We'll talk about how to do that later.
But once you have the
parameters theta, that is what defines the decision boundary.
Let me put back the training set
just for visualization.
And finally, let's look at a more complex example.
So can we come up
with even more complex decision boundaries and this?
If I have even higher
order polynomial terms, so things
like X1 squared, X1
squared X2, X1 squared
X2 squared, and so on.
If I have much higher order
polynomials, then it's possible
to show that you can get
even more complex decision boundaries and
logistic regression can be
used to find the zero boundaries
that may, for example, be
an ellipse like that, or
maybe with a different setting of
the parameters, maybe you
can get instead a different decision boundary that
may even look like, you know, some funny
shape like that.
Or for even more complex examples
you can also get decision boundaries
that can look like, you know,
more complex shapes like that.
Where everything in here you
predict Y equals 1, and
everything outside you predict Y equals 0.

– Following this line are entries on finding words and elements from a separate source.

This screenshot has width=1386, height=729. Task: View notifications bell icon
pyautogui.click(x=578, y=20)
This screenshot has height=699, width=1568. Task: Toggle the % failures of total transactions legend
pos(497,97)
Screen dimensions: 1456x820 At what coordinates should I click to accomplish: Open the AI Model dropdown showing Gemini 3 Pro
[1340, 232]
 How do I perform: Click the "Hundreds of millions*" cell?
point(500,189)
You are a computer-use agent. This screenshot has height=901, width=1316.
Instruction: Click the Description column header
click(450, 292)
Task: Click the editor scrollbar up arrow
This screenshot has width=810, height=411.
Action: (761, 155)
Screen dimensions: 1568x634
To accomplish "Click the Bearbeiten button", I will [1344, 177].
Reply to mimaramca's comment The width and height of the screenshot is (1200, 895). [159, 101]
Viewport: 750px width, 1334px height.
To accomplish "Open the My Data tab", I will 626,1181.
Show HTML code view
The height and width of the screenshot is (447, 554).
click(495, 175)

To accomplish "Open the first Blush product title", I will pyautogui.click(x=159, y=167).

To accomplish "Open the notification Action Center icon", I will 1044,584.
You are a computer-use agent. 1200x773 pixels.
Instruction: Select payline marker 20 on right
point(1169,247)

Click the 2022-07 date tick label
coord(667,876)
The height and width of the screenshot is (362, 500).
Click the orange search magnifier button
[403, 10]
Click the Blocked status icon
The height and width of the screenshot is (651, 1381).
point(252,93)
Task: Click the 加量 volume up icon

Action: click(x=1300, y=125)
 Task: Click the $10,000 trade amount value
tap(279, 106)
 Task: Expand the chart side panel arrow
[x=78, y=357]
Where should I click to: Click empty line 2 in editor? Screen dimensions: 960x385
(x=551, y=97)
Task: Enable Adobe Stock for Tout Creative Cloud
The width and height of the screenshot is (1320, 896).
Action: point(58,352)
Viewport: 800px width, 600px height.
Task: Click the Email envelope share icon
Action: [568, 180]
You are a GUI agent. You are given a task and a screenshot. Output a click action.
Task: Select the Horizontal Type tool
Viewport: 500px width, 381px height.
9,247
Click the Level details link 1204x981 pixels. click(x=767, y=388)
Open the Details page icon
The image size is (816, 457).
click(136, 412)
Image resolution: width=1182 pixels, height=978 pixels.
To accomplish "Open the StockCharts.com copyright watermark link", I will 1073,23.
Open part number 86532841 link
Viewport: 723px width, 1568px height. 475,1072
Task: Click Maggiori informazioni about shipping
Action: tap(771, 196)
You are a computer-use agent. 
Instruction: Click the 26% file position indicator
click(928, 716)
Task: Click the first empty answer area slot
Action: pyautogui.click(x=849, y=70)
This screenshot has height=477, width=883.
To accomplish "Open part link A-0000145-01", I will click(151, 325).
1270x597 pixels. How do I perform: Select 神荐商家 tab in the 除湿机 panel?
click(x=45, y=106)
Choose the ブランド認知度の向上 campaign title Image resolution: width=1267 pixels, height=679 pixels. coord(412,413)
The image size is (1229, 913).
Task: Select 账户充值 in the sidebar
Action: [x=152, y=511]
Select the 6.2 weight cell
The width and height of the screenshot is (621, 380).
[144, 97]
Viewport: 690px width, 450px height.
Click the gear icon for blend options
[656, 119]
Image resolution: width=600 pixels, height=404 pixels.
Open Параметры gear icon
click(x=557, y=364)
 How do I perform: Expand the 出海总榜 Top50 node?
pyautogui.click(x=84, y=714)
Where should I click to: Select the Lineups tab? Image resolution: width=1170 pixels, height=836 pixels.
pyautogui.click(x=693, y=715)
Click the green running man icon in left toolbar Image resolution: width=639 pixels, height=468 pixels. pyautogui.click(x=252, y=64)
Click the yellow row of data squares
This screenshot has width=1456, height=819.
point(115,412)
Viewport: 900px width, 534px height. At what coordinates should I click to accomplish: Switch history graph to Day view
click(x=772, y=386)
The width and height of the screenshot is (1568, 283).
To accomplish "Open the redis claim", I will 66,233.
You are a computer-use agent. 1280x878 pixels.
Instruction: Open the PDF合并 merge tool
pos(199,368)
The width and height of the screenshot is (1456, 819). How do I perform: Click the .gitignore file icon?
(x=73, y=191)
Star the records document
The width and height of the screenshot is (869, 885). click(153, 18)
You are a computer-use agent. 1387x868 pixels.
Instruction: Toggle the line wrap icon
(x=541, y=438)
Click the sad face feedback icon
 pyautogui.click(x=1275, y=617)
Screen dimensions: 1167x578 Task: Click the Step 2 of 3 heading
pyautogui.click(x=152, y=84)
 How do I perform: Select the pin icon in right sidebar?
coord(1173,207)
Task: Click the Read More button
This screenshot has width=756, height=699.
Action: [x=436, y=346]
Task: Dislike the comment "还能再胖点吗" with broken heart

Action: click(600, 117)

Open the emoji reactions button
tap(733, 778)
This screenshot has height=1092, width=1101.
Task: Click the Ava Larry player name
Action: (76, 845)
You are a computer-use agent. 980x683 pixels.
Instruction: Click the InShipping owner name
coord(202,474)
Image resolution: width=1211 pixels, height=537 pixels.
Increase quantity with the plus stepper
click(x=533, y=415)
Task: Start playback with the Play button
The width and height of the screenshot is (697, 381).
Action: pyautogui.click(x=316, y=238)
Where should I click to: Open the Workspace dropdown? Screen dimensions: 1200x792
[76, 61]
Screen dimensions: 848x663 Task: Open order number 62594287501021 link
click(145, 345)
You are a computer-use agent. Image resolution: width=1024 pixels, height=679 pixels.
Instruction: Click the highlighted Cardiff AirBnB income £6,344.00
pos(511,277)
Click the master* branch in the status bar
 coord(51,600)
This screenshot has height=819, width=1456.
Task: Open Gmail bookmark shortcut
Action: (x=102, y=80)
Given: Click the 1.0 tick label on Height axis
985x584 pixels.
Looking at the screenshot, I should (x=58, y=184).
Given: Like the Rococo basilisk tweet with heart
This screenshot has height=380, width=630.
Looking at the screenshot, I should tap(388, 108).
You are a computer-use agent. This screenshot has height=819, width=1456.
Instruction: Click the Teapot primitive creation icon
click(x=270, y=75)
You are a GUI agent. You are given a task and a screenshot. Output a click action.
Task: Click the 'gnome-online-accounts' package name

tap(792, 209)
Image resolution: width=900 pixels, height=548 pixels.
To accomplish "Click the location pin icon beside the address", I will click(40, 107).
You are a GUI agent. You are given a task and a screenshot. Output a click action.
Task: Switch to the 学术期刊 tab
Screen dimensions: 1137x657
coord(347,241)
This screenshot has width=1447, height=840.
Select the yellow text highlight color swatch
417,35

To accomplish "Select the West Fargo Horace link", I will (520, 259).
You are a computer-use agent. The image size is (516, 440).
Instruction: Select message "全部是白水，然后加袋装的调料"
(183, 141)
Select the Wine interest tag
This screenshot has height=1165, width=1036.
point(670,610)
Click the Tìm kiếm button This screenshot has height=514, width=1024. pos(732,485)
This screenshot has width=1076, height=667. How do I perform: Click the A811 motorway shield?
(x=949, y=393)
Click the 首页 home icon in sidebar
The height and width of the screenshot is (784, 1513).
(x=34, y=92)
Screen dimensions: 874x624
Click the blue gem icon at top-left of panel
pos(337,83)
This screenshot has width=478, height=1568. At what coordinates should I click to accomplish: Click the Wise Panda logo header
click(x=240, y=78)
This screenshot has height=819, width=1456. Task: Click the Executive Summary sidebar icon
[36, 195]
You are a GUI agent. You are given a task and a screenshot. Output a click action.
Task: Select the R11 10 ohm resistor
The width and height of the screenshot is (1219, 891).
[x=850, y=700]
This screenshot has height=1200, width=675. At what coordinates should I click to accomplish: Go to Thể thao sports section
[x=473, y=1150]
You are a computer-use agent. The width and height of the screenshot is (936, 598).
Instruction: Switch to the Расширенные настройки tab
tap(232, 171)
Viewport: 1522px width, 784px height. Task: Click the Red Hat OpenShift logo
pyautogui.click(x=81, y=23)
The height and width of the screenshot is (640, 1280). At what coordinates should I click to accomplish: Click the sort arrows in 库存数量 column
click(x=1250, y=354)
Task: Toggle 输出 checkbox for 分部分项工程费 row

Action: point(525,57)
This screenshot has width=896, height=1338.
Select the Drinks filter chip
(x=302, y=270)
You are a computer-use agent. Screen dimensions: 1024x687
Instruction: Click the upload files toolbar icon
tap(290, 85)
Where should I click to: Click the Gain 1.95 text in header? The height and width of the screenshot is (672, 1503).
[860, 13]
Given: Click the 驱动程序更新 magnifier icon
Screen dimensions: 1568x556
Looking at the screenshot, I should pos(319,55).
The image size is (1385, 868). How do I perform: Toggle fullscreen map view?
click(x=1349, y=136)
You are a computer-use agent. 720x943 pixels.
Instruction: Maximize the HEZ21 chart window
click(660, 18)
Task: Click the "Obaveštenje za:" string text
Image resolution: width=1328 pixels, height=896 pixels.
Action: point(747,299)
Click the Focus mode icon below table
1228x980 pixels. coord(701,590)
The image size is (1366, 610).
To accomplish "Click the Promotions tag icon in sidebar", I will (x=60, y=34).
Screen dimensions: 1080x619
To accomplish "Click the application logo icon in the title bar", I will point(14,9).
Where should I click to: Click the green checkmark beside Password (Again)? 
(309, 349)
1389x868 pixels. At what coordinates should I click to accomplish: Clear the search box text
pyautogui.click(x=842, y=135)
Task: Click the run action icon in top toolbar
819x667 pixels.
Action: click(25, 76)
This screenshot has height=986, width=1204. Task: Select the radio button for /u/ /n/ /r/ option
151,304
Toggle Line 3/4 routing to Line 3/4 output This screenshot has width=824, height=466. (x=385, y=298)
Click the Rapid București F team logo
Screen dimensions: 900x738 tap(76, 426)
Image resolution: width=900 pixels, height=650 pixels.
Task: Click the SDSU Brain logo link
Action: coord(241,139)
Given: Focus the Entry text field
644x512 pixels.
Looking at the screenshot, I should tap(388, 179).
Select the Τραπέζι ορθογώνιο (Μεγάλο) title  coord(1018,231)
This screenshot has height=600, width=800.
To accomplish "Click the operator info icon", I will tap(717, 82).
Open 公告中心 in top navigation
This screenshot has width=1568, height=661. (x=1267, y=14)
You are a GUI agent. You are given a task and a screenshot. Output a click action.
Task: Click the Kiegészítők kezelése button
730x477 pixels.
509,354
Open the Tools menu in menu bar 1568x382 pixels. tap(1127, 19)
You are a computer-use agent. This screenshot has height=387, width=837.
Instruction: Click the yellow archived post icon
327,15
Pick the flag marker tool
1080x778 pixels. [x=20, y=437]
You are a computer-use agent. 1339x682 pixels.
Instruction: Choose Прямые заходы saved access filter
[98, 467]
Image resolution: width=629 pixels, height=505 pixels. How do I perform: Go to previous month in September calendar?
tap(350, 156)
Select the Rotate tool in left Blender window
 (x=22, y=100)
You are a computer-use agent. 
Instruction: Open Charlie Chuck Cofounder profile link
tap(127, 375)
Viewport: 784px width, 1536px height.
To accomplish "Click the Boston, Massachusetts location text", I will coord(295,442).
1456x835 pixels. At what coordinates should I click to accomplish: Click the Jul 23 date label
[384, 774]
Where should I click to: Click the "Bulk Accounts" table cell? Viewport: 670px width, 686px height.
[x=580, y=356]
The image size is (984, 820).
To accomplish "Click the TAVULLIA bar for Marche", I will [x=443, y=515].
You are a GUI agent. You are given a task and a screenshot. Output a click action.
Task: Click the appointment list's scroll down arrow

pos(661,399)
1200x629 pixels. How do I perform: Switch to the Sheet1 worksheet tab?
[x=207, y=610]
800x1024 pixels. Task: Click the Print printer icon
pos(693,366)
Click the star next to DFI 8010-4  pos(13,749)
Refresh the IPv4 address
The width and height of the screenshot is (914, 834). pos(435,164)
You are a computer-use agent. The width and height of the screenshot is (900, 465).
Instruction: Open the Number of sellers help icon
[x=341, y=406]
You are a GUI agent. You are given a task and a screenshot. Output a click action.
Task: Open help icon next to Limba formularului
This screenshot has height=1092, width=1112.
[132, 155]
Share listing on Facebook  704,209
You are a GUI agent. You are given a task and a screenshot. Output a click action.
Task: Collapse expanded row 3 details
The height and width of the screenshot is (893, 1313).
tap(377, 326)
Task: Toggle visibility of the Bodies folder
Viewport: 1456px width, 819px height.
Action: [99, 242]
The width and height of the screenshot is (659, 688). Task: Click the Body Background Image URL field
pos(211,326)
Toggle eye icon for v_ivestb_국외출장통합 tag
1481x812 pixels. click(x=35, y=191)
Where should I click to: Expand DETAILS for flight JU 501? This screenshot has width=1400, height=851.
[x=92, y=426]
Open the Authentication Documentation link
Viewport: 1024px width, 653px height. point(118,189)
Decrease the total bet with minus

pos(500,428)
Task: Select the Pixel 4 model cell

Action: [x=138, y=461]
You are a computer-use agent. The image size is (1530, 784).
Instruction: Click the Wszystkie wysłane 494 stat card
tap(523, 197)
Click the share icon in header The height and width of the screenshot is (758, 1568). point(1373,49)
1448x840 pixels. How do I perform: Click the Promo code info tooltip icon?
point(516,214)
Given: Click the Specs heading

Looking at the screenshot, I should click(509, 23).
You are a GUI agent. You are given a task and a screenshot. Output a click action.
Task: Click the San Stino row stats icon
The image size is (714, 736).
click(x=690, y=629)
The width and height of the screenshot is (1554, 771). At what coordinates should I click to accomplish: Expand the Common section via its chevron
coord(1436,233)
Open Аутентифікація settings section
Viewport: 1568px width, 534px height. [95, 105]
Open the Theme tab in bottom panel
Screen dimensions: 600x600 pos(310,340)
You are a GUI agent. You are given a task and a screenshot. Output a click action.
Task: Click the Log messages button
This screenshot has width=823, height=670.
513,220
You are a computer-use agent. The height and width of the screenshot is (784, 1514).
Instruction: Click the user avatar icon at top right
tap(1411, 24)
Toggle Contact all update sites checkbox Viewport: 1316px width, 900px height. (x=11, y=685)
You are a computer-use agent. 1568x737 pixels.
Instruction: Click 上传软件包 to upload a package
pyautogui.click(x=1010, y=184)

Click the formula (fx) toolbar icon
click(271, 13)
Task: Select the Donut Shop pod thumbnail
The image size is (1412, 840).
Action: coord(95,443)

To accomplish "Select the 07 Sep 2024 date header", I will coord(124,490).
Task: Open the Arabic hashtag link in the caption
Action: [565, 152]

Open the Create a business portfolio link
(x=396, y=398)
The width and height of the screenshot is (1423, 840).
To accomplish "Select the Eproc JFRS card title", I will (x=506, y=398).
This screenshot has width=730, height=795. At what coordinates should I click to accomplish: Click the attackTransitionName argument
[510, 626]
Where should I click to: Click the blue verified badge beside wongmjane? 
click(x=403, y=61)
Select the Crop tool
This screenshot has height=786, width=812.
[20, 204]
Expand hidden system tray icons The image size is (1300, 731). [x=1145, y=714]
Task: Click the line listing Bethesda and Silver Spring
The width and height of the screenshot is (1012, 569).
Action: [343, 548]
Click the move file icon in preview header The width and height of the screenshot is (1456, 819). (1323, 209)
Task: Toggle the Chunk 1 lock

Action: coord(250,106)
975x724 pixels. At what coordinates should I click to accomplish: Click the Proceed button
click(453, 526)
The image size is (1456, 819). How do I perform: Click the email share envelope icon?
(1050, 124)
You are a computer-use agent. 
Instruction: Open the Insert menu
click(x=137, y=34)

So these higher order polynomial
features you can get very complex decision boundaries.
So with these visualizations, I
hope that gives you a
what's the range of hypothesis
functions we can represent using
the representation that we have for logistic regression.
Now that we know what H of X can represent.
What I'd like to do next in
the following video is talk
about how to automatically choose the parameters theta.
So that given a training
set we can automatically fit the parameters to our data.